If you’ve had a workplace injury and are filing a WSIB claim, here is a quick review of the relevant forms involved in claims:
Form 6: Completed by the worker, to provide their account of the injury, their symptoms and to confirm they’ve informed the employer. The worker can complete this by mail and send it in, complete it as a PDF and upload it, or complete it over the phone with a customer service representative at 1-800-387-0750. This is not the same thing as an incident report completed for your workplace.
Form 7: Completed by the employer, to report the workplace injury to the WSIB. This will include important information required to help WSIB adjudicate the claim.
Form 8: Completed by the first healthcare provider you see – so make sure you advise them the injury is work related. This can be submitted even if you do not have a claim number. This might get filled out by your family doctor, a nurse or doctor at the hospital, a specialist, chiropractor or physiotherapist. You should be provided with a copy of page 2 that indicates if you are able to return to regular or modfied duties, or if you need time off work.
FAF – Functoinal Abilities Form: this can be completed by your doctor, or treating chiropractor/physiotherapist. This form is designed to provide information about what you can safely do based on your stage of recovery, while avoiding disclosure of confidential health information.
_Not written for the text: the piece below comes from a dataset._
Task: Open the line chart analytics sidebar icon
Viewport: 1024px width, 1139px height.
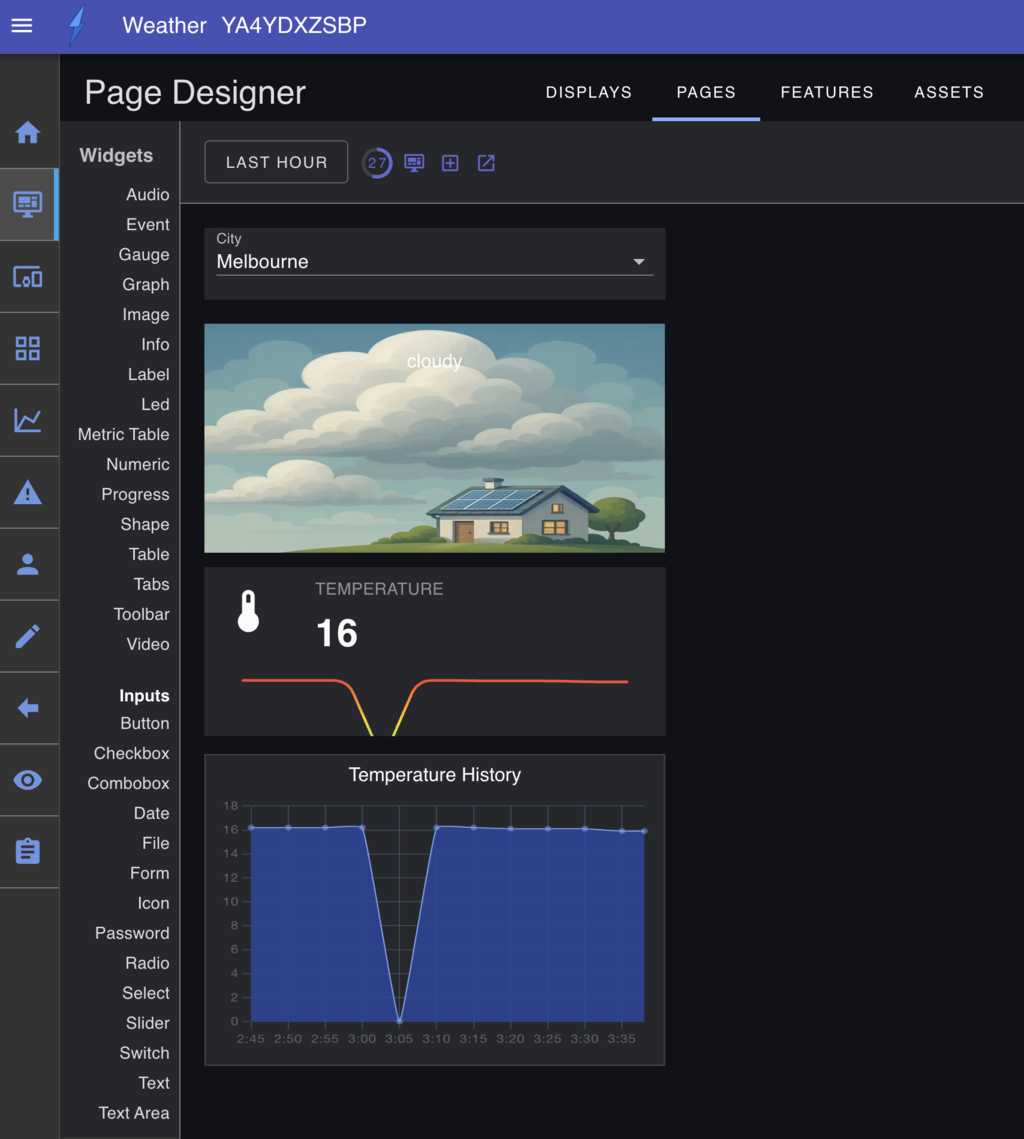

This will allow your case manager, your employer and any return to work specialists involved in your claim, to help you through a graded return to work.
Form 26: This is a progress report that may be sent to your treating healthcare provider to inquire about additional information related to your recovery. If this has been sent out, please encourage your provider to fill it out promptly, as your case manager is looking for this information.
Form 41: This is progress reprot that will be sent to you to provide information on your perception of your recovery. Please fill this out promptly, as your Case Manager has sent it for a reason.